* Start Extracted text *

Tunisia’s baguette that was wielded as a baton of defiance in many a popular protest including the 2011 revolution as people shouted “bread, justice and dignity” is made with subsidized soft flour and costs only 200 milim (0.06 US cents) due to state subsidies. All of Tunisia’s imported grain is bought through the government Office of Cereals and is distributed unevenly amongst milling companies according to set quotas.

These quotas, Saad explained, are effectively government-sanctioned monopolies; the millers are companies making pasta and other wheat-based products like couscous and biscuits.

These companies have influence over how much grain is bought by the Office of Cereals. However, government spending power has been diminishing, which has caused cash flow problems and resulted in ruptures in the supply chain. Food shortages happen regularly in Tunisia but do not usually involve quite so many essential food products, as has been the case since February.

* End Extracted text *
* Start Data entries *

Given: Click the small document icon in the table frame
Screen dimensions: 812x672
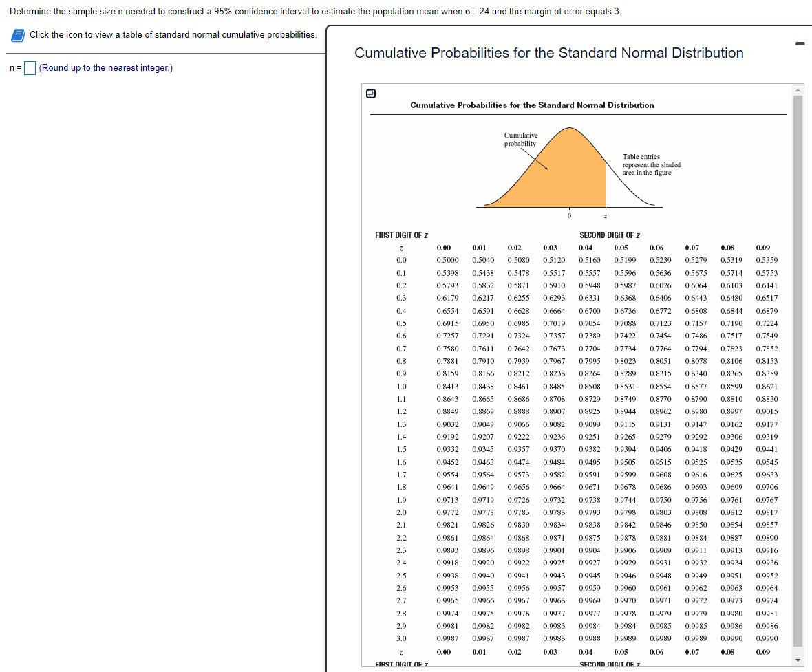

* End Data entries *
* Start Data entries *

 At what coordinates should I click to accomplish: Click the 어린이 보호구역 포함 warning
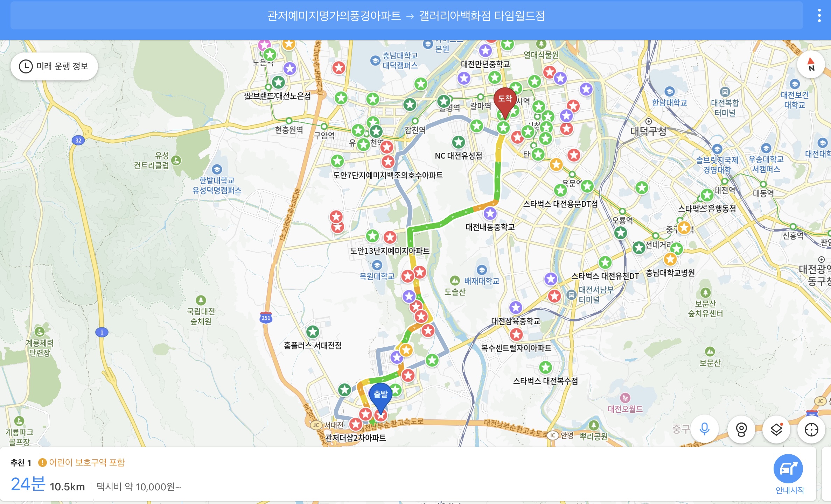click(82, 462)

* End Data entries *

* _Set exercise A_:
According to the text on Tunisia's bread subsidies, which body buys all of the country's imported grain?
* _Set exercise B_:
Pick up the passage on Tunisia's subsidized bread and grain supply after its final sentence and carry it forward.

* _Task output A_:
The government Office of Cereals.

* _Task output B_:
Guellali said in the same statement that “Decree-Law 2022-14 risks creating a chilling effect that dissuades people from openly discussing food supplies and food security for fear of reprisal."

The new decree-law is the latest in a string of blows to human rights since Saied suspended parliament last July and began concentrating power in the executive branch.” Tunisia has also seen a diminishing public pressarrests of journalists and the closing of TV channels since July 25.

Saad said that ALERT is not worried by this law. “I was on the radio talking about the product shortages and the journalist told me to be careful because I could be jailed, and then we just laughed. Kais Saied has solved his ‘problem’ of the courts; he has proved that he is able to judge anybody.” He added, “When consumers are afraid, they consume more.”

William Lawrence, professor of political science at the American University in Washington, DC, who has worked on North Africa with the Crisis Group, told Al-Monitor, “Kais Saied has clearly taken a page out of the Algerian playbook (referring to the 1988 Algerian economic crisis and food and water shortages) by turning the population against those who produce and distribute their food in order to distract them from the state dysfunctionalities that he has done almost nothing to address.”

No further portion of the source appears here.